How identity & dedup works is in the guide. This note records why it is built the way it is, and specifically why identity hashes a canonical normal form of the configuration rather than the configuration itself.

The problem with hashing the resolved config

An earlier design hashed the fully-resolved configuration. Two failures followed:

  1. Schema evolution. Add a field with a default, or rename one, and every prior record's resolved config shifts, so its hash shifts, and get(...) no longer finds it. Records silently disappeared whenever a Config changed.
  2. Volatile location. An interface computing over an external blob it doesn't own got a different identity per data URI (file:// on the rig, s3:// on the cluster), so moving the data spuriously recomputed.

Both are the same mistake: identity was computed over the materialized object, incidental detail included.
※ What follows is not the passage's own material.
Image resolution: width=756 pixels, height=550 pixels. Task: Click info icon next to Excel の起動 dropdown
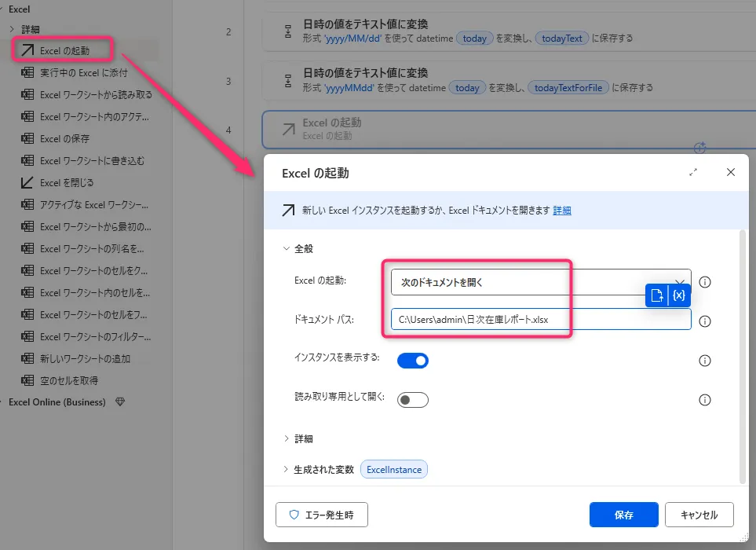pos(704,282)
Borrowing from content-addressed languages

The fix follows how content-addressed systems handle this:

  • Dhall hashes the αβ-normal form. It evaluates and canonicalizes, so equivalent expressions hash identically regardless of how they're written. Hash a normal form, not syntax.
  • dCBOR / protobuf omit default values from the canonical form; a field at its default is indistinguishable from an absent one. A default contributes nothing to identity.
  • Unison content-addresses code structure and keeps names as separate, migratable metadata, so renames never break references. Address a stable essence; keep mutable presentation (names, URIs, labels) separate.

The canonical normal form

Identity is hash(module + canonical(config)), where canonical is: evaluate (expand ~versions and config methods), strip non-identifying fields (Field(identifying=False)), recursively drop keys equal to their default (descending into nested models), then serialize as sorted, compact JSON. pydantic's coercion does the numeric folding (11.0) upstream, so no separate pass is needed.

The payoffs map back to the failures:

  • Version spelling is UX, not identity. Two spellings that evaluate to the same config share an identity. The version layer is how you dial in a config; it can be renamed or restructured while the underlying research stays stable.
  • Schema evolution is safe. Adding a config field with a default leaves prior records' canonical form unchanged, so they remain reachable.
  • Volatile location is solved by letting a field leave identity (Field(identifying=False)) while a content predicate (predicate_from_manifest) re-identifies the data by a stable id.

References, not by-value

Complex or environment-dependent things (a factory, a dtype map, another interface) enter the canonical form by reference (the (module, version) element form), never by value. A reference identifies by name + args, not by the behavior of the referenced code. This is the Unison caveat: rename is safe, repointing is invisible, so use a predicate if you need behavior-identity. Hashing arbitrary objects by value is exactly the fragility the canonical design avoids.

Matching follows identity

The lookup path (find/singleton) matches on the same canonical identity_key, not on the literal version, so a record stored under one spelling is found by any equivalent spelling. The dedup tuple is (parent_id, identity_key, predicate_key); relations never affect it.

MIT Licensed